_ACTIVITY_
Return the full set of entries below exactly, leaving every image out.

▬▬▬▬▬▬

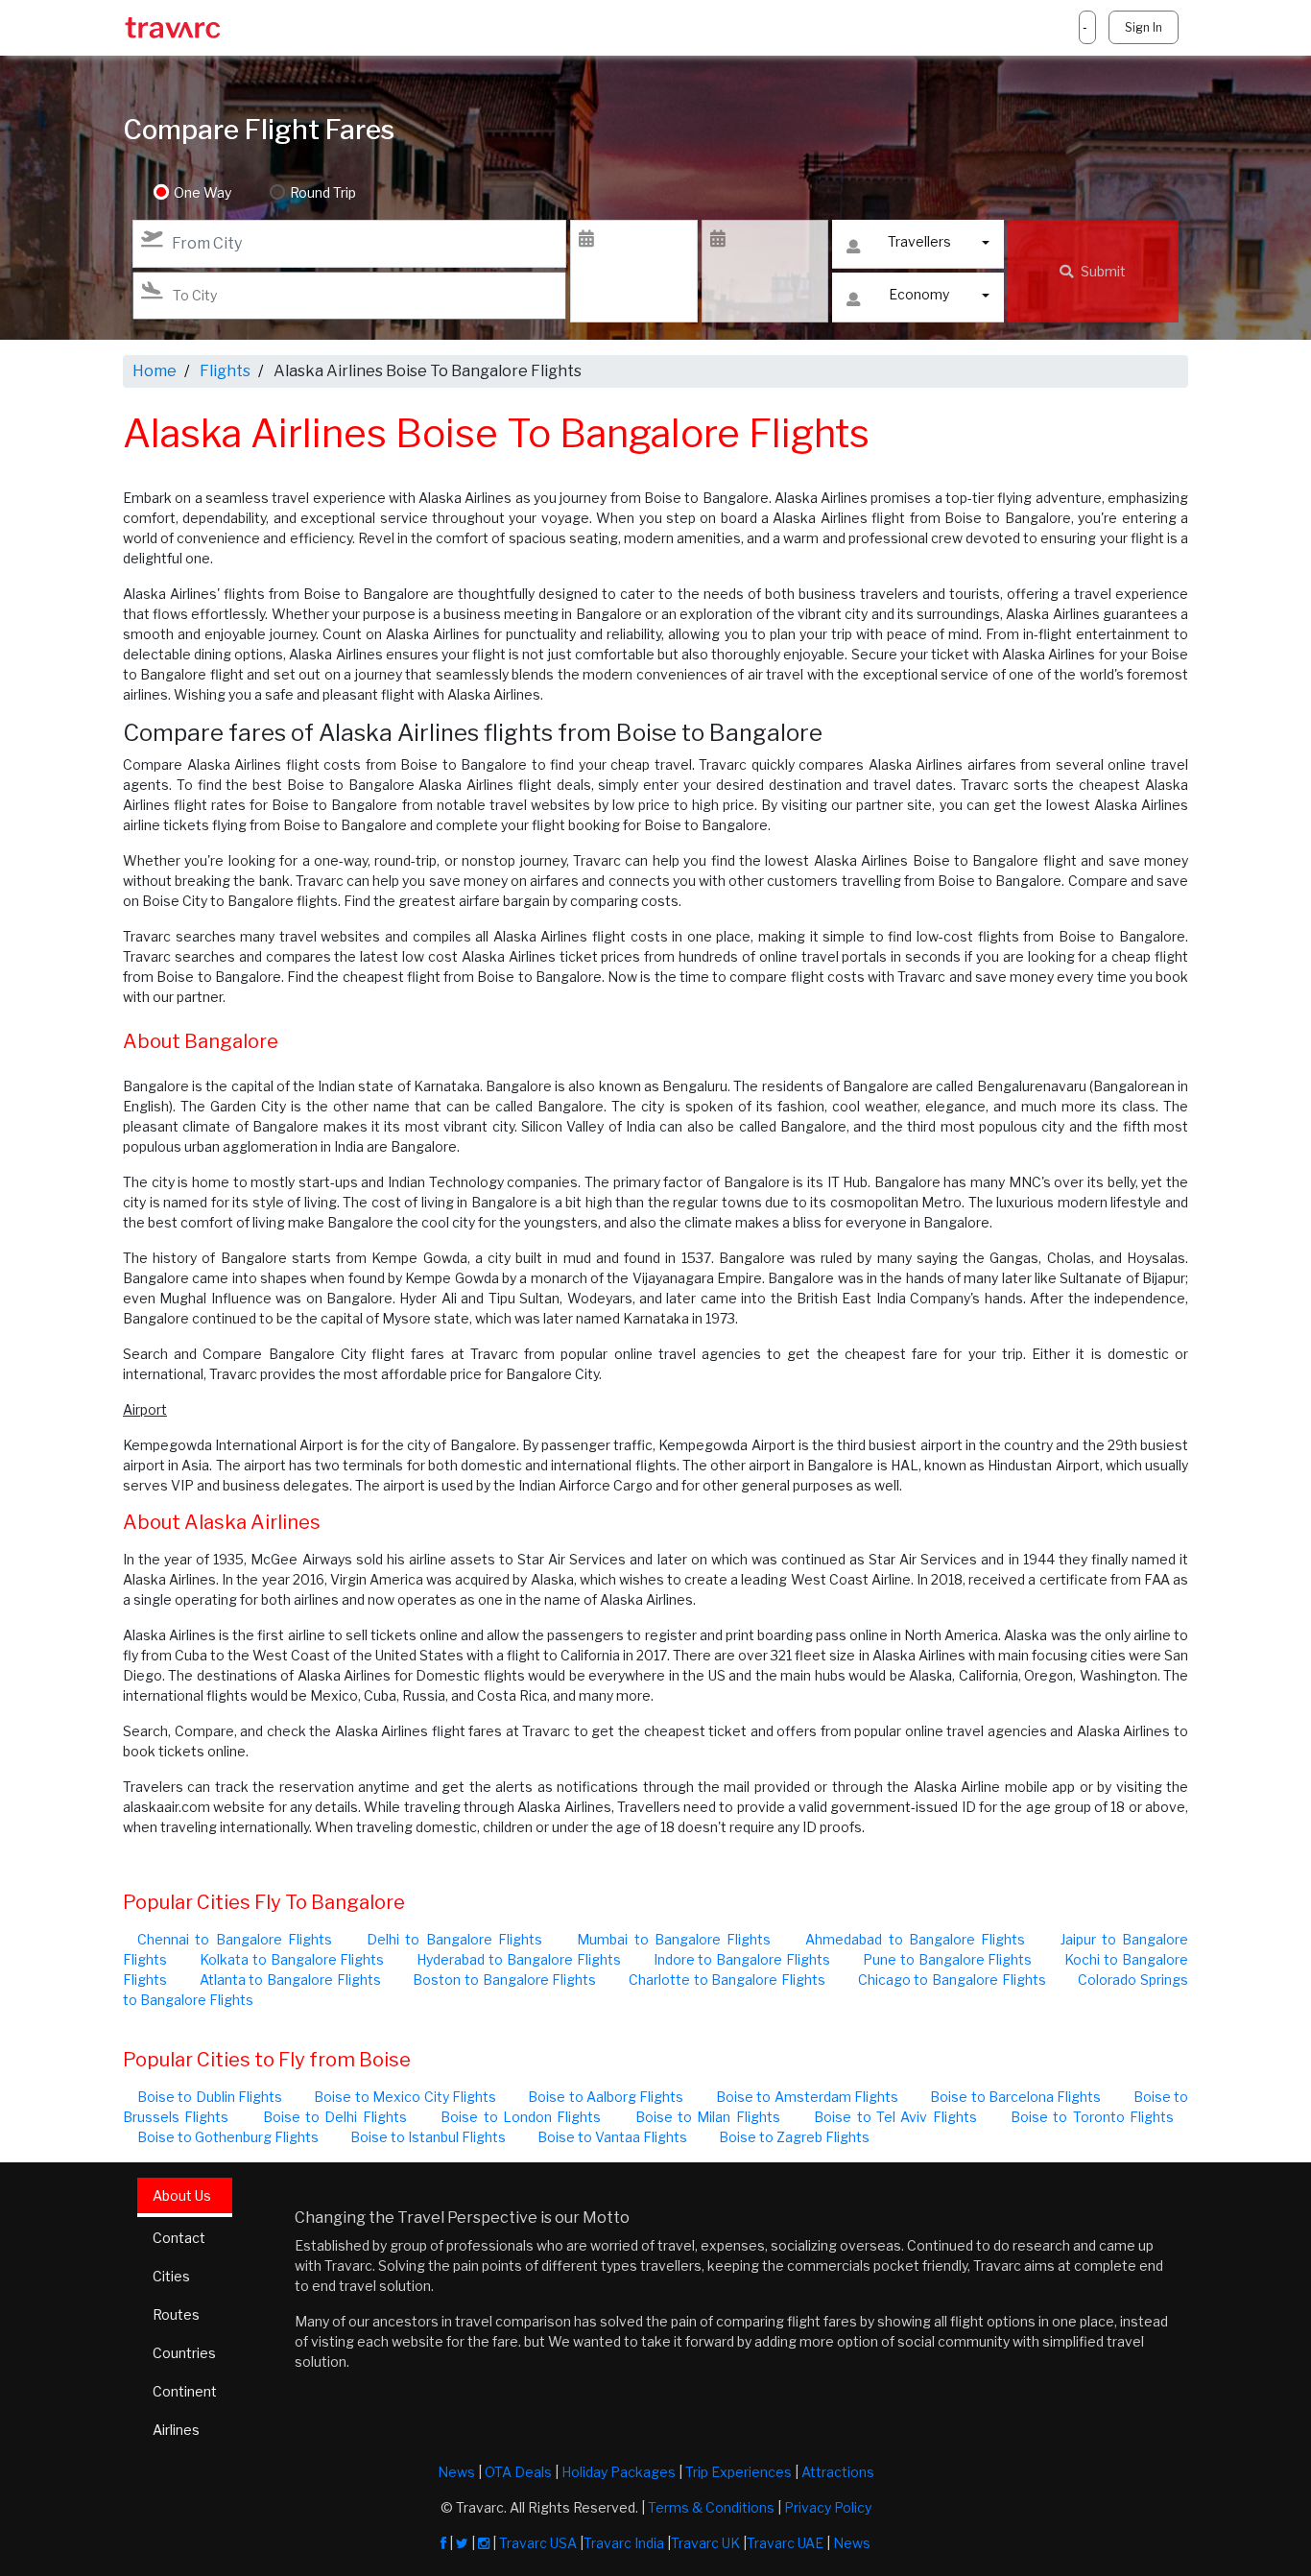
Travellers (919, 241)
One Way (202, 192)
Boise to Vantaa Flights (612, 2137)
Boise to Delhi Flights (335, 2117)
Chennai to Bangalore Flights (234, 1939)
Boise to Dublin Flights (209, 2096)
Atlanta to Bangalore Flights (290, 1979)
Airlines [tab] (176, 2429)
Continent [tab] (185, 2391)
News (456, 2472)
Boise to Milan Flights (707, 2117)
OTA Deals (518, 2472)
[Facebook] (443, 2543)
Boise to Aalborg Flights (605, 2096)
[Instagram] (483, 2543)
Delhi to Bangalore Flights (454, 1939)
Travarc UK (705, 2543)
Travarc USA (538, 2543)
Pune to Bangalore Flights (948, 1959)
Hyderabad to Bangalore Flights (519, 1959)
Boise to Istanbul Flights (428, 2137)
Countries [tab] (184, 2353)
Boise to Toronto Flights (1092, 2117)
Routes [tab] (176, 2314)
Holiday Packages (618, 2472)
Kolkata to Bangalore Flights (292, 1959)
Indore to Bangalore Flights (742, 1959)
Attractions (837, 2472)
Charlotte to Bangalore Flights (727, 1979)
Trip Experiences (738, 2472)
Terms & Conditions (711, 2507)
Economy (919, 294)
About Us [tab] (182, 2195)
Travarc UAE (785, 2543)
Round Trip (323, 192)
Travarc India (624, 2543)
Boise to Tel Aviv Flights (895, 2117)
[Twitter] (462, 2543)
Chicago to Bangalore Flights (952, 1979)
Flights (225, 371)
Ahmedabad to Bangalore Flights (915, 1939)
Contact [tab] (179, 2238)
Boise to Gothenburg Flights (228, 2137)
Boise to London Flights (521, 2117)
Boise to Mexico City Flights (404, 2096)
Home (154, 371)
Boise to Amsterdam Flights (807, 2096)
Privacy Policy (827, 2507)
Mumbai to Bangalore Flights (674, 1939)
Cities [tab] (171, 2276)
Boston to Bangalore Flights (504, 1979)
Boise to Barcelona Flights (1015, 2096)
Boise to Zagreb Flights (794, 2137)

▬▬▬▬▬▬

_RESPONSE AREA_
Travellers (919, 241)
One Way (202, 192)
Boise to Vantaa Flights (612, 2137)
Boise to Delhi Flights (335, 2117)
Chennai to Bangalore Flights (234, 1939)
Boise to Dublin Flights (209, 2096)
Atlanta to Bangalore Flights (290, 1979)
Airlines [tab] (176, 2429)
Continent [tab] (185, 2391)
News (456, 2472)
Boise to Milan Flights (707, 2117)
OTA Deals (518, 2472)
[Facebook] (443, 2543)
Boise to Aalborg Flights (605, 2096)
[Instagram] (483, 2543)
Delhi to Bangalore Flights (454, 1939)
Travarc UK (705, 2543)
Travarc USA (538, 2543)
Pune to Bangalore Flights (948, 1959)
Hyderabad to Bangalore Flights (519, 1959)
Boise to Istanbul Flights (428, 2137)
Countries [tab] (184, 2353)
Boise to Toronto Flights (1092, 2117)
Routes [tab] (176, 2314)
Holiday Packages (618, 2472)
Kolkata to Bangalore Flights (292, 1959)
Indore to Bangalore Flights (742, 1959)
Attractions (837, 2472)
Charlotte to Bangalore Flights (727, 1979)
Trip Experiences (738, 2472)
Terms & Conditions (711, 2507)
Economy (919, 294)
About Us [tab] (182, 2195)
Travarc UAE (785, 2543)
Round Trip (323, 192)
Travarc India (624, 2543)
Boise to Tel Aviv Flights (895, 2117)
[Twitter] (462, 2543)
Chicago to Bangalore Flights (952, 1979)
Flights (225, 371)
Ahmedabad to Bangalore Flights (915, 1939)
Contact [tab] (179, 2238)
Boise to Gothenburg Flights (228, 2137)
Boise to London Flights (521, 2117)
Boise to Mexico City Flights (404, 2096)
Home (154, 371)
Boise to Amsterdam Flights (807, 2096)
Privacy Policy (827, 2507)
Mumbai to Bangalore Flights (674, 1939)
Cities [tab] (171, 2276)
Boston to Bangalore Flights (504, 1979)
Boise to Barcelona Flights (1015, 2096)
Boise to Zagreb Flights (794, 2137)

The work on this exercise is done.